Giuni Russo l’outsider della musica italiana dalla voce potente ed indimenticabile

Palermo non dimentica la cantante Giuni Russo, scomparsa a Milano 18 anni fa, il  14 settembre del 2004.

Lo scorso 5 ottobre, infatti, in piazza Castelnuovo, vicino al Palchetto della Musica il monumento ottocentesco, è stata scoperta una targa in memoria di Giuseppa Romeo, la musicista palermitana indimenticabile per i suoi virtuosismi vocali, eccellenti senza ombra di dubbio. Riusciva a coprire un’estensione di quasi tre ottave, del resto era figlia di un soprano. Alla cerimonia era presente anche  il sindaco Roberto Lagalla.

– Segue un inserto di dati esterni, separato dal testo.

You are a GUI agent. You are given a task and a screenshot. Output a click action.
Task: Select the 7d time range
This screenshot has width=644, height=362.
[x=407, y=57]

Il testo della targa recita così: “Qui, a soli 10 anni, sul “Palchetto della Musica” si esibì pubblicamente per la prima volta l’artista Giuni Russo cantante e musicista (Palermo 1951 – Milano 2004)”.

Un talento indiscusso, una notevole  sperimentatrice, tra pop e jazz, tra musica classica e lirica.

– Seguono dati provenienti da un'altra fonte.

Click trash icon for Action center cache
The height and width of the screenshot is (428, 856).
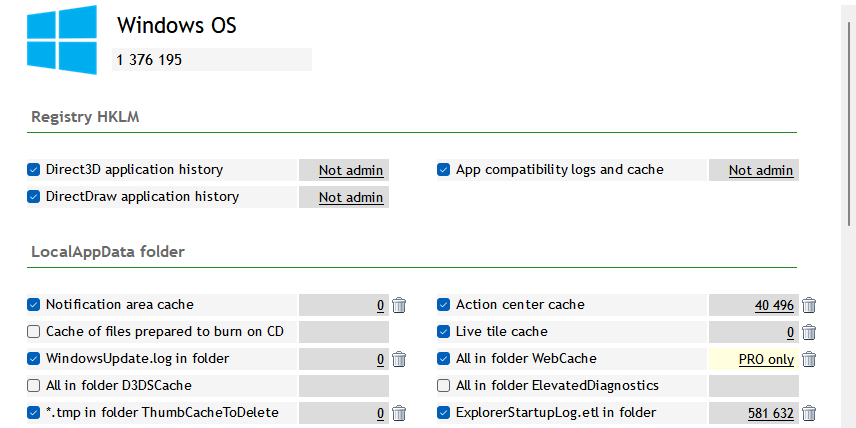809,305
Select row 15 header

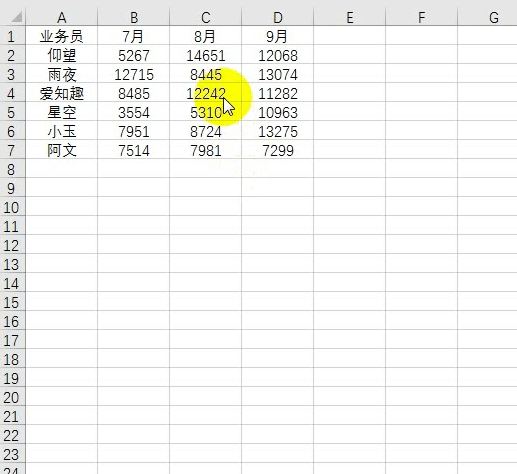tap(13, 302)

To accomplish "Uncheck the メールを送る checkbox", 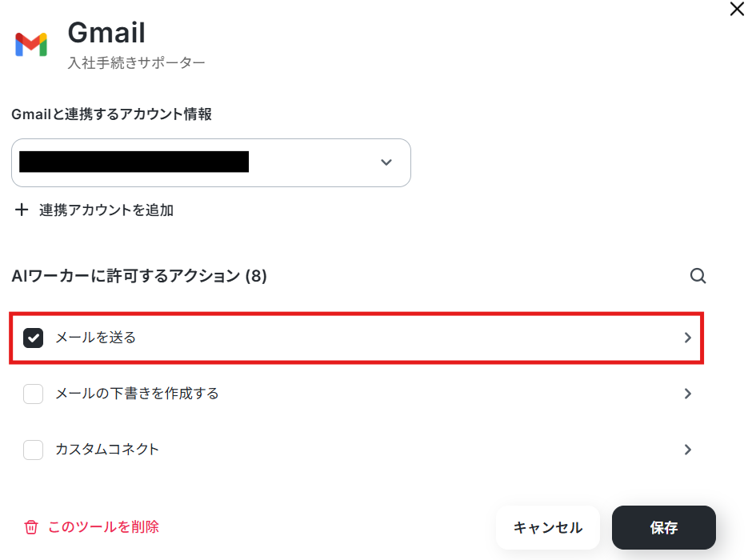I will click(x=33, y=338).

Giuni Russo, Un'estate al mare

Chi non ricorda la sua celeberrima canzone “Un’estate al mare”, che nel 1982 arriva ai vertici delle classifiche per tanti mesi, accompagnando le estati degli anni successivi. Tra l’altro, il brano è in collaborazione con un altro grande artista: Franco Battiato, con il quale lavora negli anni successivi.

Ma Giuni Russo canta e scrive musica sin da ragazzina, verso i tredici anni, tanto che si affaccia nel panorama musicale italiano nel 1967, vincendo Castrocaro con Elio Gandolfi, interpretando “A chi”.

Arriva a Sanremo con lo pseudonimo di Giusy Romeo, poi il Festivalbar, il Cantagiro ed Un disco per  l’estate.

Dopo il successo di “Un’estate al mare”, il brano che termina con il grido dei gabbiani modulari con la sua inconfondibile voce, si dedica a sperimentazioni, lontane da quel brano e dal commerciale, dal convenzionale.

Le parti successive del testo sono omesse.